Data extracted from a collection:

+--

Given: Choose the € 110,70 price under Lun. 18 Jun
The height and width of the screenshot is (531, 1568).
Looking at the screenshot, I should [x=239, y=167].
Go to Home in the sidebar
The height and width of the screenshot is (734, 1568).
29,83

+--

_Prompt_
Exact copies of all the entries above are required.

_Problem solution_
Given: Choose the € 110,70 price under Lun. 18 Jun
The height and width of the screenshot is (531, 1568).
Looking at the screenshot, I should [x=239, y=167].
Go to Home in the sidebar
The height and width of the screenshot is (734, 1568).
29,83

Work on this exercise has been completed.